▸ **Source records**
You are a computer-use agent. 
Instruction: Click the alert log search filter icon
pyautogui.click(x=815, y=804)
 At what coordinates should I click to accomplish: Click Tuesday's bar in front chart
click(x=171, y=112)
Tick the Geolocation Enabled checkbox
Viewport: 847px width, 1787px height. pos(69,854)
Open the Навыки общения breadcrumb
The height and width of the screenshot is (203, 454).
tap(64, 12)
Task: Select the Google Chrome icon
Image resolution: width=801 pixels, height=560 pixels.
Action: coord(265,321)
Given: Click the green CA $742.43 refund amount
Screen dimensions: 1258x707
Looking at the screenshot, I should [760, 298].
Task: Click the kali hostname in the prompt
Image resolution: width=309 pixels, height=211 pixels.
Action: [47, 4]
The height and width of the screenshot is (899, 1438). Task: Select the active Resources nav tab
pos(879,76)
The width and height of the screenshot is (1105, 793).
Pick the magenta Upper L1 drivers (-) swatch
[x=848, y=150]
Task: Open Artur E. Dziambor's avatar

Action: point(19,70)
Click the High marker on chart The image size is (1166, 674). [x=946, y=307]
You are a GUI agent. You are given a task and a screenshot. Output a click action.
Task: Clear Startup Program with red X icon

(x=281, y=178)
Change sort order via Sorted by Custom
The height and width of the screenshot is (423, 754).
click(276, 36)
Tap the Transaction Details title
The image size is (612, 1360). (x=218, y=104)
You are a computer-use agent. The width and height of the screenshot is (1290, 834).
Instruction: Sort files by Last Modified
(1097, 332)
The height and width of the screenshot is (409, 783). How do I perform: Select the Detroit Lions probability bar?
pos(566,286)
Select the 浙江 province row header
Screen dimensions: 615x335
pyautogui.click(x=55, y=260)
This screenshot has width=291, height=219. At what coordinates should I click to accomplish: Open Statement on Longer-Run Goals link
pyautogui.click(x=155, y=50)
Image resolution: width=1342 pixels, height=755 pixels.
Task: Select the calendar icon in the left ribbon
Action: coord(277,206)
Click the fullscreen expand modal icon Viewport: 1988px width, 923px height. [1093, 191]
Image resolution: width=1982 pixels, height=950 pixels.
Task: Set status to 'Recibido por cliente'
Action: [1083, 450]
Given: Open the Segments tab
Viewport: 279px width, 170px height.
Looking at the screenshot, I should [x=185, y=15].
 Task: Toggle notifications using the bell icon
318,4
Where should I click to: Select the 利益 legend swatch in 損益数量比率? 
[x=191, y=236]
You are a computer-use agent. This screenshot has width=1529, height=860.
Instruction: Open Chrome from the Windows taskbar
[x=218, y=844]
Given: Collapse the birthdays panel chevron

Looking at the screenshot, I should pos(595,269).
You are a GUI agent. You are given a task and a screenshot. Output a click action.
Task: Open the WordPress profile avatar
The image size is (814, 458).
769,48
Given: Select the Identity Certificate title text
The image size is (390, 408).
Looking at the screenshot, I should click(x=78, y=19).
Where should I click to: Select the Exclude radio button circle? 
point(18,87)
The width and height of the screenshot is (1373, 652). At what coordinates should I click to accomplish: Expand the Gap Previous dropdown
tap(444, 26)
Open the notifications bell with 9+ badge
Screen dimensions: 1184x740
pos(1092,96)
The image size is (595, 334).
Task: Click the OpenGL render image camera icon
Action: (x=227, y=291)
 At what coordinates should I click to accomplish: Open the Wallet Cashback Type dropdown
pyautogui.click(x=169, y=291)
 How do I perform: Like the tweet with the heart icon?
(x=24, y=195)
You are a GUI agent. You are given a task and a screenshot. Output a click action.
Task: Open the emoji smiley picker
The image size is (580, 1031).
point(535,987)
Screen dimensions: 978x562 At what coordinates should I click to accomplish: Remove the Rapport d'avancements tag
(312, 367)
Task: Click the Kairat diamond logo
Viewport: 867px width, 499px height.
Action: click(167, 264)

▸ **Exercise brief**
State how many lines in the rows above contain the string "size", with case counting. Give only the number.

▸ **In response**
6